Guerry Suggs always had a smile on his face, a twinkle in his eyes and was quick to tell a joke. First Citizen of Springfield, philanthropist, volunteer, friend, mentor, champion, servant leader and avid baseball fan are a few descriptors of this beloved community leader.
Suggs graduated from Cornell University and had an MBA from the University of Pennsylvania Wharton School. Guerry and his wife, Michelle, moved to Michelle's hometown of Springfield in 1976. He worked in banking in New York City before joining First National Bank in Springfield, from which he retired in 2000 as senior vice president. For the next 10 years he served on the board of Security Bank. Throughout his career, Suggs was a tireless volunteer, dedicated to improving Springfield and the lives of others.
Guerry and Michelle were married at Douglas Avenue United Methodist Church in 1961. His involvement there continued until his death. "He was a pillar of our church," says Rev. Margaret Ann Jessup, associate pastor. "He lived out his faith through his actions." Jessup admired his wisdom, quiet generosity and beautiful sense of humor. She says everyone respected him, and when he spoke, people listened.

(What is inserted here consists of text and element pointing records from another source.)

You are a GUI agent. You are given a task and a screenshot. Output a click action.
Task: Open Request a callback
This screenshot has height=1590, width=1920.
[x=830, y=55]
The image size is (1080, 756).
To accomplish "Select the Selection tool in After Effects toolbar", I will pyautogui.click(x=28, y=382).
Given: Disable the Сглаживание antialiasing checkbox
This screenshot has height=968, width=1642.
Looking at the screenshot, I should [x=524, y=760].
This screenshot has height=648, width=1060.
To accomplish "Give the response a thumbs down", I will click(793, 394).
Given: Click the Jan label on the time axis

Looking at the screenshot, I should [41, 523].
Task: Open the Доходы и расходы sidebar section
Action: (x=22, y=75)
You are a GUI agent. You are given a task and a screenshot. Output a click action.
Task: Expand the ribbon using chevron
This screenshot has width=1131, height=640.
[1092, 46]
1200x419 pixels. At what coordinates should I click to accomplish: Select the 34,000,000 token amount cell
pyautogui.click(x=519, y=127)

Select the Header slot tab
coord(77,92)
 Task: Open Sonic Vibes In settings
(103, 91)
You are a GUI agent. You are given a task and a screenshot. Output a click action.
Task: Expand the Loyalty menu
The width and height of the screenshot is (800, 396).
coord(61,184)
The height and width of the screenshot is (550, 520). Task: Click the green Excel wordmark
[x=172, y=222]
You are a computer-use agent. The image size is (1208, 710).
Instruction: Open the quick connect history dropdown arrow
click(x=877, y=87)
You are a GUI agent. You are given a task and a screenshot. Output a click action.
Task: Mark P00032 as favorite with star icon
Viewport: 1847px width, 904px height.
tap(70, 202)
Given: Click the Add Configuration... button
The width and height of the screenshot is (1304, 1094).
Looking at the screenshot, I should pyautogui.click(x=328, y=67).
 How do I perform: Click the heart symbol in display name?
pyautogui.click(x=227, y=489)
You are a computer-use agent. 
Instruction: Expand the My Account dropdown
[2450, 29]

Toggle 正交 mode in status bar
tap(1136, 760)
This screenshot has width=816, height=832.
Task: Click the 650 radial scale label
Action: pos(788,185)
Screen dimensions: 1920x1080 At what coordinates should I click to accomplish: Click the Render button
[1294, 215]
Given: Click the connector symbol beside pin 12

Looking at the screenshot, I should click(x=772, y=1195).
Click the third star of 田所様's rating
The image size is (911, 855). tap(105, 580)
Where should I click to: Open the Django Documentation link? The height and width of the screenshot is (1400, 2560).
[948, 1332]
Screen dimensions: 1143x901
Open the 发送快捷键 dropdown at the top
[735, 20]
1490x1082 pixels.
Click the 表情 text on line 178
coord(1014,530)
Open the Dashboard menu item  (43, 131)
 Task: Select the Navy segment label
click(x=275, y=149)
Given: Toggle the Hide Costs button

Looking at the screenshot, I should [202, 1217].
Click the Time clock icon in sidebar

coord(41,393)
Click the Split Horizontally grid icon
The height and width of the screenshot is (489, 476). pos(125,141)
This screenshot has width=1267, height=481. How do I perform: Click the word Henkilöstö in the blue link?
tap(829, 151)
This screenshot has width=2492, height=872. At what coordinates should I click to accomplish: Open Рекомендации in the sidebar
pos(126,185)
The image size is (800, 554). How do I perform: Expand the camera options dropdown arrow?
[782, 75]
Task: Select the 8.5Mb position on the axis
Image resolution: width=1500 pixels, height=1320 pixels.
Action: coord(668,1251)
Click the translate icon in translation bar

Many organizations benefited from Suggs' kindness and generosity. The YMCA, Springfield Urban League, Illinois State Museum, The Springfield Project, Governor's Prayer Breakfast Committee, Memorial Medical Center, the precursor to the Community Foundation for the Land of Lincoln, Lincoln Land Community College Foundation and University of Illinois Springfield are some. He was named Copley First Citizen in 2000.
When Suggs agreed to serve, he didn't do this passively. "Guerry's strong suit was that when he got involved with a board, he worked at it," says Harvey B. Stephens. Stephens met Suggs through First National Bank when Suggs came to Springfield and Stephens was attorney for the bank. As with others who first met Suggs professionally, business relations evolved into a longtime friendship.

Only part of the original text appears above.